Organized Sound Spaces with Machine Learning
2. Latent Spaces
2.2 Continuous Latent Audio Spaces
Continuous Latent Audio Spaces
Until now we have covered two examples of discrete latent audio spaces. Now, let's have a dive into the continuous latent audio spaces. As we covered earlier in the time scales of music, while the continuous latent audio spaces are not mathematically continuous, the discrete elements that we have are so perceptually short that we can approach them as if they are iknfinitely small or they are audio quanta.

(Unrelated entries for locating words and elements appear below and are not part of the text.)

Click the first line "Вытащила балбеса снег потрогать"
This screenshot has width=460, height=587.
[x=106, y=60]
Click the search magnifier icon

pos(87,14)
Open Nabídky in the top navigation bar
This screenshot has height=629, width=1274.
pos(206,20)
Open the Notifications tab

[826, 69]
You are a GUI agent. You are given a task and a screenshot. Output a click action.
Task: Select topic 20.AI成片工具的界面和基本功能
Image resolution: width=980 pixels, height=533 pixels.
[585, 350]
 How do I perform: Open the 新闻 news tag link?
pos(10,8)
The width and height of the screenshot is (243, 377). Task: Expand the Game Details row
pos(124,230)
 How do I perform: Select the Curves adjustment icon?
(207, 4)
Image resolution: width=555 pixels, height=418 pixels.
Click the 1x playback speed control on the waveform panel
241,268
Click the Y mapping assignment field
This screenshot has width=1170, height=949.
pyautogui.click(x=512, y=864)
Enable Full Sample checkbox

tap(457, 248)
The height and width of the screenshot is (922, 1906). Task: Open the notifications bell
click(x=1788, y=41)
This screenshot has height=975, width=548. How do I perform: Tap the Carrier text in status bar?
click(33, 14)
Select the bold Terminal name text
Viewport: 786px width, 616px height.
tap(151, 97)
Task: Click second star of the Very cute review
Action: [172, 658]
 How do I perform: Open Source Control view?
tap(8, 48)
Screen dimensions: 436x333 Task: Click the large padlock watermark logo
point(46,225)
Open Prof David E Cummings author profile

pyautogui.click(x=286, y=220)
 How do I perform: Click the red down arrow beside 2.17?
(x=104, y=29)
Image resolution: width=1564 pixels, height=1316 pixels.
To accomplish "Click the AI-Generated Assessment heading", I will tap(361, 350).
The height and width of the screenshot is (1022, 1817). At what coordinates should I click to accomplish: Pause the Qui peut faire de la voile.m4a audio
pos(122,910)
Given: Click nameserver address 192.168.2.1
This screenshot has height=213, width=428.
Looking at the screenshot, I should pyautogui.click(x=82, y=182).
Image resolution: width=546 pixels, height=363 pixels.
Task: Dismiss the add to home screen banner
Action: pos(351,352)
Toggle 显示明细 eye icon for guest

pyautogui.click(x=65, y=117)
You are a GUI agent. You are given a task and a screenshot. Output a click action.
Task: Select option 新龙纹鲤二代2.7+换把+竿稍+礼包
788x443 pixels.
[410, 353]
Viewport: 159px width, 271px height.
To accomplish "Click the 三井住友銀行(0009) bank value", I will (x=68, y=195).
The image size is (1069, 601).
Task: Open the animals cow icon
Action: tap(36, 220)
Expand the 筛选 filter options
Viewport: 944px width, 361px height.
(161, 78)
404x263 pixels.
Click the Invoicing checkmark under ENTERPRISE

In the example above, we have a frequency sweep that is starting from 220 Hertz going up to 1000 Hertz or so. If we look at the spectrogram of that sweep in the image above, we can see that it looks almost as if it is a part. The question here is, how can we come up with a more complex way in which we have a 2D representation of an audio space? And in that 2D representation, how can we represent an audio file almost like a path? This is an interesting research question because there are quite interesting musical applications that we could explore using such approach.
For example, here in the image above, we see three colours: red, green, and blue. And in those three colours, we see some small circles. The red coloured path and the blue coloured path are recordings from an audio dataset. Each circle in those paths represent one audio window. Those paths are interesting because this is actually an emerging property of a machine learning approach that I will be talking about later. The latent space in the image above is not a mathematically continuous space, it is still a grid. However, because each audio quanta or audio window is quite small, we could almost approach each audio sample as if it is a continuously changing representation.